Not-so-splendid isolation
We’re not sure whether it’s Swine Flu (or Pigs’ Disease, as my partner insists on calling it) but we’ve both got it. We’re isolating ourselves from the world until the worst has passed.
The Dreaded Lurgy struck just after we’d scheduled a night out with the
gang, to farewell one of our number who’ll be away for the next four months. (Bye-bye Jan… have fun… we’ll miss you.)
We think we caught it from one of the aforementioned gang when he came to dinner. In a job where he deals with the public, he can’t help but be a magnet for their germs. Last week when we saw him, he’d almost recovered from a bad head cold – one in a series.

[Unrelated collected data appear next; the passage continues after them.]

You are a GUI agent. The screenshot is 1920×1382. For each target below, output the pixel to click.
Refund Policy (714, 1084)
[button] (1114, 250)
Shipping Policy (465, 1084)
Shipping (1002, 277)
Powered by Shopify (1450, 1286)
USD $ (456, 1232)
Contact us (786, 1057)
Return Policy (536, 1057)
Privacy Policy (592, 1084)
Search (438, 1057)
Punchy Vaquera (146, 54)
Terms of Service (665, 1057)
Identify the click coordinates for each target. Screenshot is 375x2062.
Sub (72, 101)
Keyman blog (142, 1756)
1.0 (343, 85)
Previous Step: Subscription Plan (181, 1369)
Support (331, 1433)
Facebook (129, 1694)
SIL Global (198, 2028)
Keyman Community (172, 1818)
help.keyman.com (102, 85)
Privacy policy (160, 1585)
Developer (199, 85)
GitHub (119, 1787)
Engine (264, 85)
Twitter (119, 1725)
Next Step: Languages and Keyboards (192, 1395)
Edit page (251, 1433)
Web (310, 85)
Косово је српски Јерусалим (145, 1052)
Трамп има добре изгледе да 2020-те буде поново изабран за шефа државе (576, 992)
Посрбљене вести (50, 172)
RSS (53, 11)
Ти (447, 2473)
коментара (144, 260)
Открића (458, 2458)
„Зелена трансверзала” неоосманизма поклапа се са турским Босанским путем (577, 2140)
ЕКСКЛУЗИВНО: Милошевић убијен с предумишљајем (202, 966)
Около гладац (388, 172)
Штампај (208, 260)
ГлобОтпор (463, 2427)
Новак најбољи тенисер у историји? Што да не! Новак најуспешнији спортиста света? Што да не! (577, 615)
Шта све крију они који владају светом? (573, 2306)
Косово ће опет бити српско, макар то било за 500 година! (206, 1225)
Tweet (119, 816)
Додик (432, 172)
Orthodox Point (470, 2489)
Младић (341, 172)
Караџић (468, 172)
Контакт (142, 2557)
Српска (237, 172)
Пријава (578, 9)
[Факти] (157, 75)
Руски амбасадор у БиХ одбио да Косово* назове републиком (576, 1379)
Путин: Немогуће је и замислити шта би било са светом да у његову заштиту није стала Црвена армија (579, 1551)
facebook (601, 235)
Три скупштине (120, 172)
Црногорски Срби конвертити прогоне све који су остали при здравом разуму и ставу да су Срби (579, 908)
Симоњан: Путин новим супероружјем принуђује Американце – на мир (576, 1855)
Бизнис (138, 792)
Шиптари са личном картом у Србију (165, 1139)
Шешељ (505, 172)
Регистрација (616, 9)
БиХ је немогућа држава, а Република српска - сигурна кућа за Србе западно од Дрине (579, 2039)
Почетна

According to the US Centers for Disease Control and Prevention, the virus H1N1 is a novel strain of influenza. That’s ‘novel’ in the sense that it hasn’t been around before. Consequently, nobody is immune to it and there’s no vaccine to protect against it. It’s thought that it spreads through the coughs and sneezes of those sick with it.
The symptoms of Pigs’ Dis… er, Swine Flu, are similar to those of ordinary flu: fever, cough, runny nose, sore throat, chills, headache, muscle aches. They sounded manageable enough. But then we were told that it could segue into nausea, vomiting and – at its worst – pneumonia.
Add a headache caused by congested sinuses to those real – and potential – symptoms, and it’s enough to convince an overactive imagination that a dose of the snuffles is actually much worse than a mere cold. The challenge is not to panic.
As a card-carrying member of Hypochondriacs Anonymous I find that difficult, especially at 3a.m. when my own snoring, along with throbbing sinus pain, awakes me to the fact that I’m feeling lousy.
Still, it’s not so bad. We could be living in the city where daytime noise would rob us of a restful morning of doing not very much at all – in a warm sunny position, with a book – followed by a lunch of medicinal soup and a restorative snooze.
Perhaps health authorities should close down the country, or even the world, for a week. That would give everybody a chance to limit the spread of the disease. But I don’t suppose that’ll happen.
In the British tradition of keeping a stiff upper lip (albeit a chapped one), we shall ‘keep calm and carry on‘… doing nothing.